EXERCISE TASKS –
**1)** From the Solr spellchecker thread, set down the passage starting with "We need this" and going on through "Thanks in advance.".
**2)** In one to three sentences, explain why the writer of the Solr spellchecker thread asks which class combines spellcheck results from all shards.
**3)** According to the Solr spellchecker thread, on what date and at what time was the original message sent?

EXTRACT TO READ –
╔══
Re: strange behaviour of wordbreak spellchecker in solr cloud

Posted by al...@aim.com.
Hello,

We need this feature be fixed ASAP. So, please let me know which class is responsible for combining spellcheck results from all shards. I will try to debug the code.

Thanks in advance.
Alex.

 

 

 

-----Original Message-----
From: alxsss <al...@aim.com>
To: solr-user <so...@lucene.apache.org>
Sent: Tue, Mar 19, 2013 11:34 am
Subject: Re: strange behaviour of wordbreak spellchecker in solr cloud


-- distributed environment.  But to nail it down, we probably need to see both
-- the applicable <requestHandler />

Not sure what this is?
╚══
ENTRIES SUPPLIED –
╔══
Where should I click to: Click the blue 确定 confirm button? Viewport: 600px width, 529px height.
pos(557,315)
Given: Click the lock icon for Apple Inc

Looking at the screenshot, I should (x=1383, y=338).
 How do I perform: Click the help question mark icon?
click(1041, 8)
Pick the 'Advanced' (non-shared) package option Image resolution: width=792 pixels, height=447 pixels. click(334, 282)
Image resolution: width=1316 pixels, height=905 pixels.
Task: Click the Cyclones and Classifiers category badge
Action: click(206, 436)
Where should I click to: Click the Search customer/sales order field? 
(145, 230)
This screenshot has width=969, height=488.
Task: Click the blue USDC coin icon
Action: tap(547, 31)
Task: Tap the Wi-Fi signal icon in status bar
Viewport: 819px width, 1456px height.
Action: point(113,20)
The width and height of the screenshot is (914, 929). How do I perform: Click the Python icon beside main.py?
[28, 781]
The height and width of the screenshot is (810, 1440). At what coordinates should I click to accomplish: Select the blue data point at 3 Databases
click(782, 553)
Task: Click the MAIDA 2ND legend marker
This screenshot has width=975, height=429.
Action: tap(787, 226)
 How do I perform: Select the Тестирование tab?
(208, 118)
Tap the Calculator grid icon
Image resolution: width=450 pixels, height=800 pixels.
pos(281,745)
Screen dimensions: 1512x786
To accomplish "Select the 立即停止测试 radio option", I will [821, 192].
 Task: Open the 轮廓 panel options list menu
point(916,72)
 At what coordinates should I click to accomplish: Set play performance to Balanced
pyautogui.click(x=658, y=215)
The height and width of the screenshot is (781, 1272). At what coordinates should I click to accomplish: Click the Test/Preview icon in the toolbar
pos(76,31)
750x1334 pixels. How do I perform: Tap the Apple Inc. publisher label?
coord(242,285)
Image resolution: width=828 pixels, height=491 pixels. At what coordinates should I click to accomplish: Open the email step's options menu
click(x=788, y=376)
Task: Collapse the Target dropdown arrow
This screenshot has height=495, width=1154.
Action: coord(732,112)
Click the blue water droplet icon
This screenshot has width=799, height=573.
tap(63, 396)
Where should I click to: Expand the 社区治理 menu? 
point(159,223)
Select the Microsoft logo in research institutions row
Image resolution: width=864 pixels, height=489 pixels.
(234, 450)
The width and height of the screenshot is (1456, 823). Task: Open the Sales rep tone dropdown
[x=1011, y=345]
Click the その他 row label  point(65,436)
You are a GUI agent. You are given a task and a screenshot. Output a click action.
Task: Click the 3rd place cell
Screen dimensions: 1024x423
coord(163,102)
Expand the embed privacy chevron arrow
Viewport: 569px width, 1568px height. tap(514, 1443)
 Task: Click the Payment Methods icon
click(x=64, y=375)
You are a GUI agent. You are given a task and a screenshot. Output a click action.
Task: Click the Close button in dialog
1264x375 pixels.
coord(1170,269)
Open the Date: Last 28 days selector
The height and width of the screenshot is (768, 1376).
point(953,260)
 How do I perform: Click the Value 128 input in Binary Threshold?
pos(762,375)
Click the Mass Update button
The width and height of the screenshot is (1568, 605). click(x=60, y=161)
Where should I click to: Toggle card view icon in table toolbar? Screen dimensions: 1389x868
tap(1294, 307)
╚══
IN RESPONSE –
**1)**
We need this feature be fixed ASAP. So, please let me know which class is responsible for combining spellcheck results from all shards. I will try to debug the code.

Thanks in advance.

**2)** The writer needs the feature fixed as soon as possible. Knowing which class combines the results from all shards would let them try to debug the code themselves.

**3)** Tuesday, March 19, 2013, at 11:34 am.